● **What the task requires**
Copy out all of the data exactly as it appears.

[Start of Attachment]

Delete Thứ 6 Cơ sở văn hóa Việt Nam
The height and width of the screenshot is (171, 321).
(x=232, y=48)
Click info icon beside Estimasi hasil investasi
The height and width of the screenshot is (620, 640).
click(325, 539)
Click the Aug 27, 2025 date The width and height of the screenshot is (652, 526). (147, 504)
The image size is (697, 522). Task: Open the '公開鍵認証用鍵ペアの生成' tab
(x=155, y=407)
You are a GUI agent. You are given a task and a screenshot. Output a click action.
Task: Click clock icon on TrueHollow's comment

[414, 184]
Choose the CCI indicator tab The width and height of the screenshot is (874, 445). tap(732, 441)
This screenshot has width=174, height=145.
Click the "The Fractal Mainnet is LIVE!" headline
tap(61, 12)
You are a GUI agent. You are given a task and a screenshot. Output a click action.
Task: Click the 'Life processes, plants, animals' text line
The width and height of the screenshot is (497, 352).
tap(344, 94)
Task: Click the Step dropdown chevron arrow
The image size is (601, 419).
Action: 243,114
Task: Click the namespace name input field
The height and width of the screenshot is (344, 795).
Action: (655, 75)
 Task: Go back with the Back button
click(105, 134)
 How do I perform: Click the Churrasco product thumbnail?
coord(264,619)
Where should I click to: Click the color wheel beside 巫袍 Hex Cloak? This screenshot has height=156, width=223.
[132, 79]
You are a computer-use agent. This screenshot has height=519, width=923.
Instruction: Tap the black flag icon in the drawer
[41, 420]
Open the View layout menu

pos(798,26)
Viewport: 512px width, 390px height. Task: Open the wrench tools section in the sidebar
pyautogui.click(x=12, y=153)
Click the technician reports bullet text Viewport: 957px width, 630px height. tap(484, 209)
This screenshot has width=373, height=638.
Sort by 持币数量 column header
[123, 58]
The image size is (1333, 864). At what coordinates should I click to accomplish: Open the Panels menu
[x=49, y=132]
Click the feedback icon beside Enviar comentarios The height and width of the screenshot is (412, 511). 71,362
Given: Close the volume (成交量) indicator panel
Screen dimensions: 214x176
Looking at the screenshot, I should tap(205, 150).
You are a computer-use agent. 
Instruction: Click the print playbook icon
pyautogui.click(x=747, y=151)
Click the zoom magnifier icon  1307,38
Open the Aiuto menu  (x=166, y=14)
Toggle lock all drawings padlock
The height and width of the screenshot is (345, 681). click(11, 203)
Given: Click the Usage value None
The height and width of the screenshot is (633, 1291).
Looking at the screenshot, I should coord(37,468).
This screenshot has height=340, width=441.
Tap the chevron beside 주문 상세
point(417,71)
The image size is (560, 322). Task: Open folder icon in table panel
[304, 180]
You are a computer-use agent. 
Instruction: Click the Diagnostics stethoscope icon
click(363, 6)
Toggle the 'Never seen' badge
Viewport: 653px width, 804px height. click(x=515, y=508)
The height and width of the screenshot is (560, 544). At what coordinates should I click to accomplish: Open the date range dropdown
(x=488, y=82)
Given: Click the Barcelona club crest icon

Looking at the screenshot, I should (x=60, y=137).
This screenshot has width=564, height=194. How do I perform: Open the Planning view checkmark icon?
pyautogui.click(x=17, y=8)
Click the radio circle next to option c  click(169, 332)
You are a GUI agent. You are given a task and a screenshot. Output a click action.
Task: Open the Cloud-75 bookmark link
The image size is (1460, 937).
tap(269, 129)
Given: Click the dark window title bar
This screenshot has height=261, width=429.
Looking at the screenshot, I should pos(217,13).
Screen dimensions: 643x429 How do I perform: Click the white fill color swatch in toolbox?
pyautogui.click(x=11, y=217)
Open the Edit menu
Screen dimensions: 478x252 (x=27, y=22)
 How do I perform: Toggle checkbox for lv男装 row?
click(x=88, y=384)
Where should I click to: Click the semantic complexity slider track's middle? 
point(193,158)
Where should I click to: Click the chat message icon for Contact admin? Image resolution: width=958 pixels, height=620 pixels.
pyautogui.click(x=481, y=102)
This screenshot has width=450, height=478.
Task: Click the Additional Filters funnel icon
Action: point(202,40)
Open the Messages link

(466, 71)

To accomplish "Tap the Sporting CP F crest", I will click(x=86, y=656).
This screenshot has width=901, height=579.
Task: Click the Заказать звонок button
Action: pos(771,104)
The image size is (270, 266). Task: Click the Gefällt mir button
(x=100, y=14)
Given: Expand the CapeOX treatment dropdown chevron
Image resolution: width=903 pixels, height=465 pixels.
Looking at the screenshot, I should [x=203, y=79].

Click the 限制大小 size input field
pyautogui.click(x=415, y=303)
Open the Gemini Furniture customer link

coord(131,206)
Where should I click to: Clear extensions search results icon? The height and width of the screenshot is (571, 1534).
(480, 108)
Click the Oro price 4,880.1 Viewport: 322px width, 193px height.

[End of Attachment]

● **Output for this task**
Delete Thứ 6 Cơ sở văn hóa Việt Nam
The height and width of the screenshot is (171, 321).
(x=232, y=48)
Click info icon beside Estimasi hasil investasi
The height and width of the screenshot is (620, 640).
click(325, 539)
Click the Aug 27, 2025 date The width and height of the screenshot is (652, 526). (147, 504)
The image size is (697, 522). Task: Open the '公開鍵認証用鍵ペアの生成' tab
(x=155, y=407)
You are a GUI agent. You are given a task and a screenshot. Output a click action.
Task: Click clock icon on TrueHollow's comment

[414, 184]
Choose the CCI indicator tab The width and height of the screenshot is (874, 445). tap(732, 441)
This screenshot has width=174, height=145.
Click the "The Fractal Mainnet is LIVE!" headline
tap(61, 12)
You are a GUI agent. You are given a task and a screenshot. Output a click action.
Task: Click the 'Life processes, plants, animals' text line
The width and height of the screenshot is (497, 352).
tap(344, 94)
Task: Click the Step dropdown chevron arrow
The image size is (601, 419).
Action: 243,114
Task: Click the namespace name input field
The height and width of the screenshot is (344, 795).
Action: (655, 75)
 Task: Go back with the Back button
click(105, 134)
 How do I perform: Click the Churrasco product thumbnail?
coord(264,619)
Where should I click to: Click the color wheel beside 巫袍 Hex Cloak? This screenshot has height=156, width=223.
[132, 79]
You are a computer-use agent. This screenshot has height=519, width=923.
Instruction: Tap the black flag icon in the drawer
[41, 420]
Open the View layout menu

pos(798,26)
Viewport: 512px width, 390px height. Task: Open the wrench tools section in the sidebar
pyautogui.click(x=12, y=153)
Click the technician reports bullet text Viewport: 957px width, 630px height. tap(484, 209)
This screenshot has width=373, height=638.
Sort by 持币数量 column header
[123, 58]
The image size is (1333, 864). At what coordinates should I click to accomplish: Open the Panels menu
[x=49, y=132]
Click the feedback icon beside Enviar comentarios The height and width of the screenshot is (412, 511). 71,362
Given: Close the volume (成交量) indicator panel
Screen dimensions: 214x176
Looking at the screenshot, I should tap(205, 150).
You are a computer-use agent. 
Instruction: Click the print playbook icon
pyautogui.click(x=747, y=151)
Click the zoom magnifier icon  1307,38
Open the Aiuto menu  (x=166, y=14)
Toggle lock all drawings padlock
The height and width of the screenshot is (345, 681). click(11, 203)
Given: Click the Usage value None
The height and width of the screenshot is (633, 1291).
Looking at the screenshot, I should coord(37,468).
This screenshot has height=340, width=441.
Tap the chevron beside 주문 상세
point(417,71)
The image size is (560, 322). Task: Open folder icon in table panel
[304, 180]
You are a computer-use agent. 
Instruction: Click the Diagnostics stethoscope icon
click(363, 6)
Toggle the 'Never seen' badge
Viewport: 653px width, 804px height. click(x=515, y=508)
The height and width of the screenshot is (560, 544). At what coordinates should I click to accomplish: Open the date range dropdown
(x=488, y=82)
Given: Click the Barcelona club crest icon

Looking at the screenshot, I should (x=60, y=137).
This screenshot has width=564, height=194. How do I perform: Open the Planning view checkmark icon?
pyautogui.click(x=17, y=8)
Click the radio circle next to option c  click(169, 332)
You are a GUI agent. You are given a task and a screenshot. Output a click action.
Task: Open the Cloud-75 bookmark link
The image size is (1460, 937).
tap(269, 129)
Given: Click the dark window title bar
This screenshot has height=261, width=429.
Looking at the screenshot, I should pos(217,13).
Screen dimensions: 643x429 How do I perform: Click the white fill color swatch in toolbox?
pyautogui.click(x=11, y=217)
Open the Edit menu
Screen dimensions: 478x252 (x=27, y=22)
 How do I perform: Toggle checkbox for lv男装 row?
click(x=88, y=384)
Where should I click to: Click the semantic complexity slider track's middle? 
point(193,158)
Where should I click to: Click the chat message icon for Contact admin? Image resolution: width=958 pixels, height=620 pixels.
pyautogui.click(x=481, y=102)
This screenshot has width=450, height=478.
Task: Click the Additional Filters funnel icon
Action: point(202,40)
Open the Messages link

(466, 71)

To accomplish "Tap the Sporting CP F crest", I will click(x=86, y=656).
This screenshot has width=901, height=579.
Task: Click the Заказать звонок button
Action: pos(771,104)
The image size is (270, 266). Task: Click the Gefällt mir button
(x=100, y=14)
Given: Expand the CapeOX treatment dropdown chevron
Image resolution: width=903 pixels, height=465 pixels.
Looking at the screenshot, I should [x=203, y=79].

Click the 限制大小 size input field
pyautogui.click(x=415, y=303)
Open the Gemini Furniture customer link

coord(131,206)
Where should I click to: Clear extensions search results icon? The height and width of the screenshot is (571, 1534).
(480, 108)
Click the Oro price 4,880.1 Viewport: 322px width, 193px height.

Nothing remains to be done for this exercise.